Есть в текстах Лурье та последняя тупиковая правда, после которой уже нечего делать – поле боя следует отдать под детскую площадку или огород. Но не пугайтесь, оказывается, всё страшное уже позади, ибо эти тексты боязно читать, но сладко перечитывать. Открытия их уже присмирели в вашем сознании, а образы ласкают слух, они как стихи – не унимаются, пока не выучишь их наизусть.
«Александр Блок почти всю жизнь провел, как поэт – как почти никто из поэтов: как гимназист – каникулы». Загадка жизни, сжатая до загадки сравнения. Слава богу, разгадка последней (в отличие, к сожалению, от первой) – невозможна.
Почему-то мне совершенно неуместно сквозь слезы вспоминается, как встречали 2015 год в редакции «Звезды». Накрывали стол, и мне выпало нарезать какой-то редкий даже по нынешним изобильным временам сервелат – его поручил принести в редакцию к новогоднему столу Саня Лурье.
Совершенно непрактичный человек, абсолютно равнодушный к быту, деликатно создаваемому вокруг него женой Элей. То есть он знал множество уникальных деталей быта, если они пригождались творческому портрету его героя: однажды он вел по Петербургу Достоевского нас с Колей Крыщуком и какие-то случайные прохожие, увязавшиеся за его словами, стали задавать ему уточняющие вопросы от беззастенчивого потрясения его знаниями. И он охотно отвечал… Мысль была такая: Достоевский не видел то, что описывал, а потому, как слепец, держался всего, что можно было сосчитать, пощупать, увидеть из окна, освоить каждодневным маршрутом. И еще помню, как Саня показывал мост: взгляд с моста и взгляд на мост; и мост становился живым, он поднимался тяжеловесом в рывке, он отражался в воде, и внимательно следил за нами из-под нее…
Саня очень любил сладкое и немного стыдился этой слабости. Но, преодолевая смущение, когда я спрашивала, что принести к столу, описывал миндальные пирожные, к которым питал особенную слабость…
А на новогодний стол в «Звезду» своим питерским друзьям позаботился организовать из Америки идеальную толковую закуску. И я хорошо справилась с нарезкой – не круглыми ломтями, как режут вареную «докторскую», а наклонными большими тонкими овалами, как в буфете богатых театров. И меня похвалили. И не могу даже теперь объяснить, почему всё это уже имело отношение к истории литературы, к судьбе поколения, к тем людям, которые жили и живут без суетливого лукавства, без выгоды, расчета, но легко – то есть мучительно, – опираясь исключительно на совесть и талант; Андрей Арьев и Яков Гордин – соредакторы объявили тогда, что в первый номер нового года успела попасть повесть Сани «Меркуцио», посвященная Геннадию Комарову… Начинается так:
«Составляю предложения. Скрепляю обдуманную, по возможности, лексику – осмысленным, по возможности, синтаксисом. Никогда ничего другого не умел – умею ли все еще?

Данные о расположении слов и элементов
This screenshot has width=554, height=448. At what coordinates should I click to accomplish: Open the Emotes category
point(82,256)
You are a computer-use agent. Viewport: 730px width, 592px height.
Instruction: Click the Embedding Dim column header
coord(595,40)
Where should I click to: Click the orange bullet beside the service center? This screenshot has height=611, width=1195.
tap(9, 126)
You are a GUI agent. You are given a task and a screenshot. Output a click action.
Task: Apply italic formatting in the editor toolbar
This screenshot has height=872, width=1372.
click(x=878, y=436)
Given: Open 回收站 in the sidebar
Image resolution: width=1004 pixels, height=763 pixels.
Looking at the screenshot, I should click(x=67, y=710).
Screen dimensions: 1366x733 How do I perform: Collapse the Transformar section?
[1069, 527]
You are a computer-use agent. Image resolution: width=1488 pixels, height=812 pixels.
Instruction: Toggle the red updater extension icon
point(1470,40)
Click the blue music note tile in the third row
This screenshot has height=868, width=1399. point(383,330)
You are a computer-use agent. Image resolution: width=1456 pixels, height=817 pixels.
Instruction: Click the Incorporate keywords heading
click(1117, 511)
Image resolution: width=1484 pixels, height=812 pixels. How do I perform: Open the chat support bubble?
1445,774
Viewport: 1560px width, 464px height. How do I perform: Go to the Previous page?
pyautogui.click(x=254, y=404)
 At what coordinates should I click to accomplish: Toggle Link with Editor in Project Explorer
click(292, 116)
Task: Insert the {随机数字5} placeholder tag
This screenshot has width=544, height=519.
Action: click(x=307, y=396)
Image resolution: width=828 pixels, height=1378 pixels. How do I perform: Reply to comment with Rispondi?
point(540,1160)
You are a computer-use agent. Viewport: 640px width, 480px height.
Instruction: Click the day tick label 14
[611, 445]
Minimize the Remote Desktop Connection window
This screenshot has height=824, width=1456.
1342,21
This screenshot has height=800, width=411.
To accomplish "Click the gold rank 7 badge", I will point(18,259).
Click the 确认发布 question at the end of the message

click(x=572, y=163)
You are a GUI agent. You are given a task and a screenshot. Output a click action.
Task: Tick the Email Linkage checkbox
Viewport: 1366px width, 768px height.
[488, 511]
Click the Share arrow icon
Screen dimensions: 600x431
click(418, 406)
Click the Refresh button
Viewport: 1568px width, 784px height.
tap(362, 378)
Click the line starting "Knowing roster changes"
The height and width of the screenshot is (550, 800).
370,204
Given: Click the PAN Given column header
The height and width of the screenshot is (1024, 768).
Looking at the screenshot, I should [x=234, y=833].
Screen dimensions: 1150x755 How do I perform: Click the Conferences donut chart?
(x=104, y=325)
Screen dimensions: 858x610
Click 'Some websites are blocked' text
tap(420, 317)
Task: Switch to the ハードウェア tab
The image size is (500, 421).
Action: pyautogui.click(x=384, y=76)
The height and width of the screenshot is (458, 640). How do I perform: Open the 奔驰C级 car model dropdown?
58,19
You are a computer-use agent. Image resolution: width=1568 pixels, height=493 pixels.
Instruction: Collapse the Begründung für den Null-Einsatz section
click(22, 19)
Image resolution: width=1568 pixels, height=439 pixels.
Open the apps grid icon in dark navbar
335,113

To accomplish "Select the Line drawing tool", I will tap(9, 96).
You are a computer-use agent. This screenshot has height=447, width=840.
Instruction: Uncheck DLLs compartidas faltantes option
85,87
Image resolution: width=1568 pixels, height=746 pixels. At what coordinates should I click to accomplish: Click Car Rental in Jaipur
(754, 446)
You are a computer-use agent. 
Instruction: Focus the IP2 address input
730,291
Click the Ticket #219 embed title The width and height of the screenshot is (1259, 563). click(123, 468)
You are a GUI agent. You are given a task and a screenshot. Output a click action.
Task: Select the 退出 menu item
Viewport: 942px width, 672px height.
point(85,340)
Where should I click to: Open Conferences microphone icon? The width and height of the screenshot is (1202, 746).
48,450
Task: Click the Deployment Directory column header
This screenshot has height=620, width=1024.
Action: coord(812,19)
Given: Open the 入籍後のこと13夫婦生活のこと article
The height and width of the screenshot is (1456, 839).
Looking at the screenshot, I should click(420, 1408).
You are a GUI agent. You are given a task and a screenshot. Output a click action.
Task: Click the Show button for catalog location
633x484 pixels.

ЗАДАНИЯ
[1] Кому посвящена повесть «Меркуцио», о которой говорится в исходном отрывке?
[2] Подхватите исходный отрывок о Лурье и напишите продолжение, которое начинается после его последнего предложения.

ОТВЕТЫ
[1] Геннадию Комарову.

[2]
Какие там, на гаснущем багровом небе внутри черепа беззвучно рвутся по швам облака.
Словесный автоскан головы.
Забавляюсь, короче. Je m’amuse. Как Фердинанд VIII. Как Франциск I.
Посему и считалка – не: шла машина темным лесом за каким-то интересом, – а из Жуковского:
Перед своим зверинцем с баронами, с наследным принцем король Франциск сидел. С высокого балкона он плевал, – короче, все равно выходи на букву С. Или Л. Или Ш».
Он переживал, что в воспоминаниях его слова будут шулерски передернуты, переиначены, перекошены. Но так ведь всегда бывает с воспоминаниями. Много лет назад, сочиняя о своих друзьях документальную повесть, я описала такой эпизод: поздним вечером в Доме творчества писателей в Комарове выпивала большая компания. Не хватило. Возникла версия, что у Сани Лурье, который давно отправился спать, вдруг да и припрятана маленькая. Положили, что пойти за ней должна я – единственная дама в компании; Саня, было решено, даме не откажет. Я пришла, Саня что-то читал, я, помявшись, начала издалека:
– Тут так холодно, Саня! Я всё время мёрзну!
– Зачем же вы мёрзнете, – отозвался Саня, – бросьте эти рахметовские штучки; у меня есть в номере второе одеяло, совершенно мне не нужное, забирайте!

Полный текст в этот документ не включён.